MATERIAL FOR THIS EXERCISE:
*** Block opens ***
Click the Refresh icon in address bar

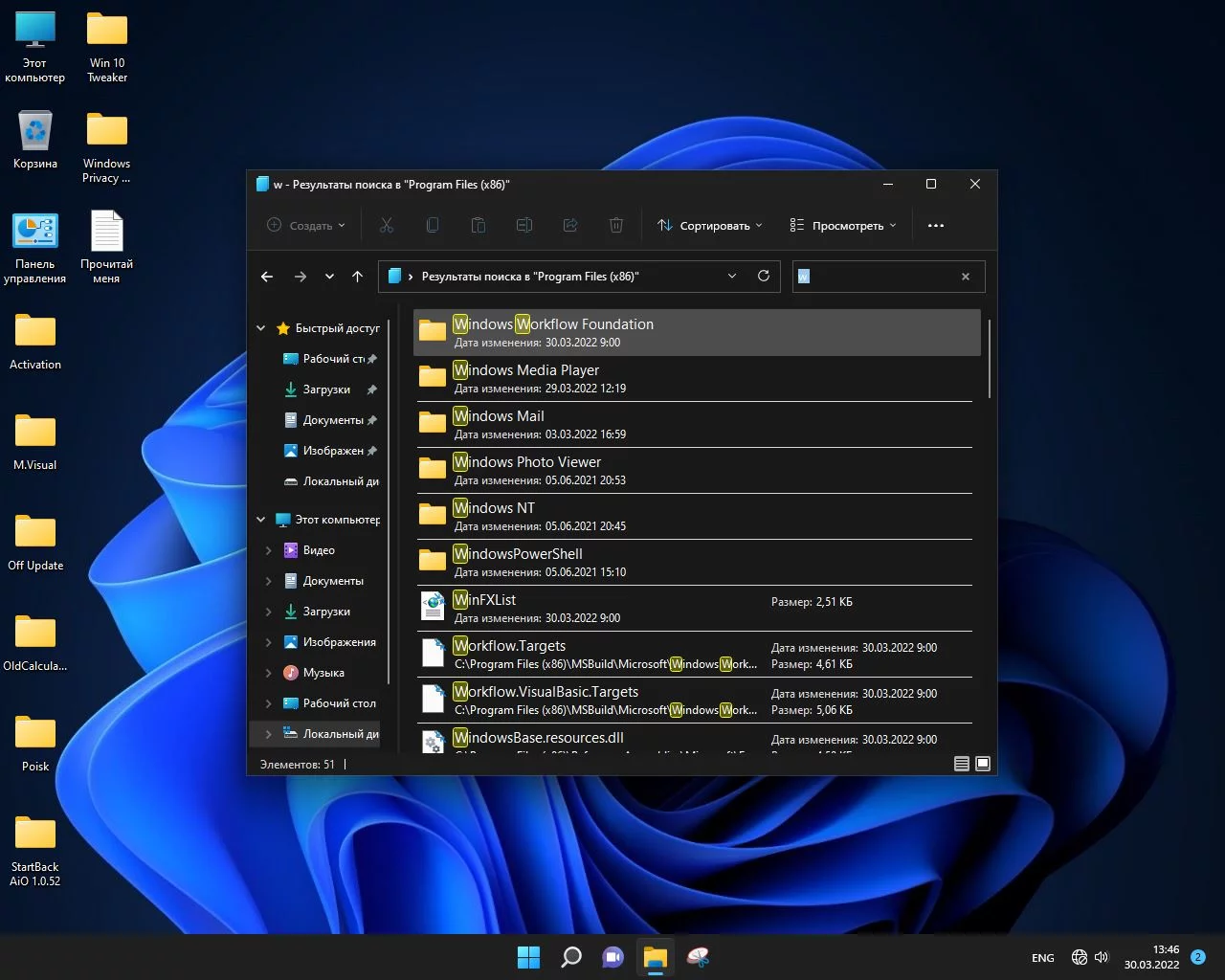tap(764, 277)
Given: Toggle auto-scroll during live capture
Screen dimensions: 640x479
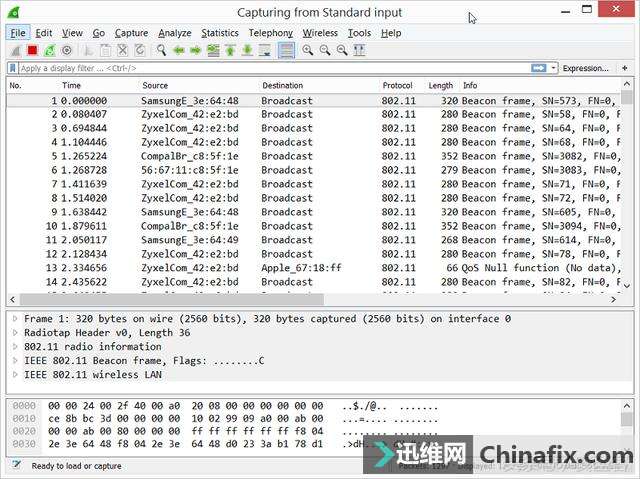Looking at the screenshot, I should point(265,50).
*** Block closes ***
ABOUT THIS TASK: The answer must be an exact restatement of all the records, with no pictures included.

SOLUTION FOR THIS TASK:
Click the Refresh icon in address bar

tap(764, 277)
Given: Toggle auto-scroll during live capture
Screen dimensions: 640x479
Looking at the screenshot, I should point(265,50).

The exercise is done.